> REQUIRED ACTION
Exactly as written, return the entries below, minus any pictures.

> EXTRACTED MATERIAL

════════

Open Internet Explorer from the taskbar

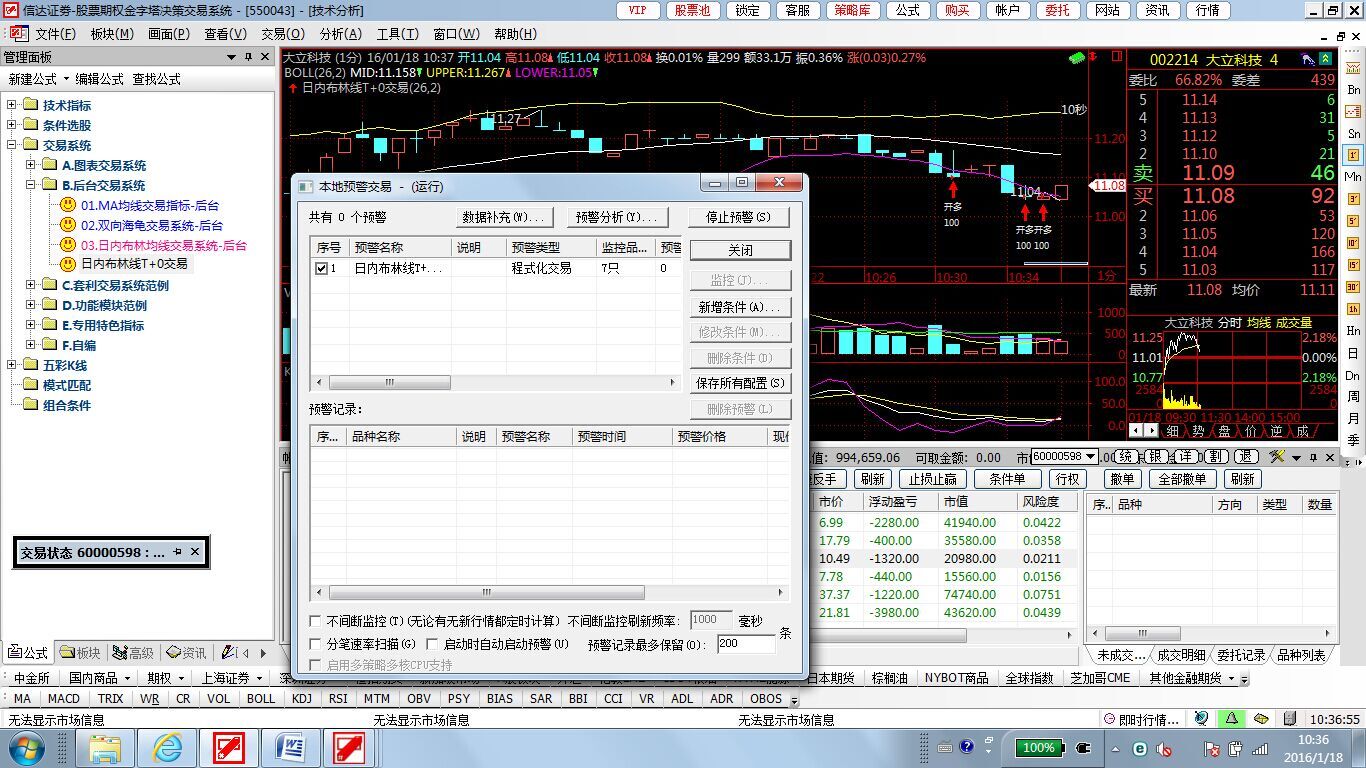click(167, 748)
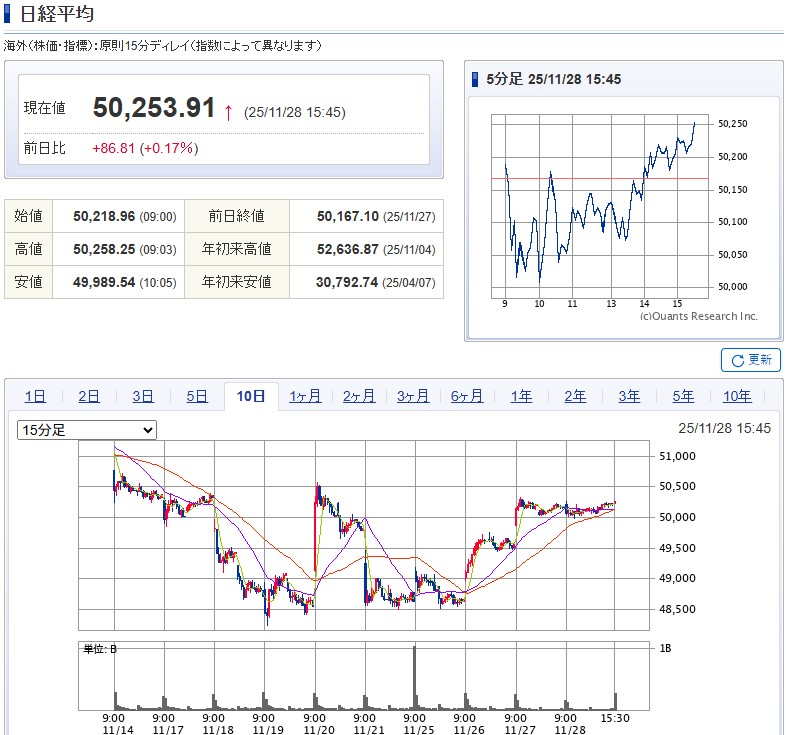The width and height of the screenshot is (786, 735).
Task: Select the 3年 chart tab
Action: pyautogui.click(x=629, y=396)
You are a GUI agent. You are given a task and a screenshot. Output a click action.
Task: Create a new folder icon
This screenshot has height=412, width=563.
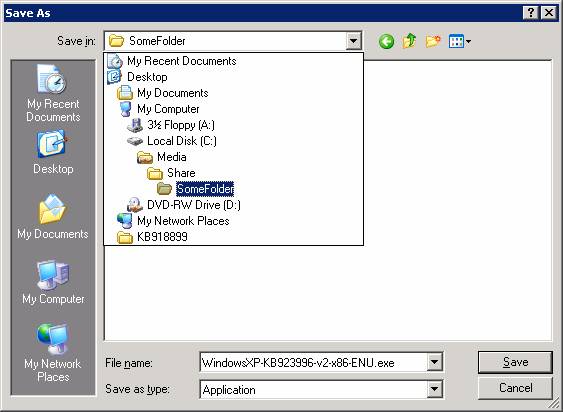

════════

> ANSWER TO THE EXERCISE
Open Internet Explorer from the taskbar

click(167, 748)
The width and height of the screenshot is (786, 735).
Task: Select the 3年 chart tab
Action: pyautogui.click(x=629, y=396)
You are a GUI agent. You are given a task and a screenshot. Output a click action.
Task: Create a new folder icon
This screenshot has height=412, width=563.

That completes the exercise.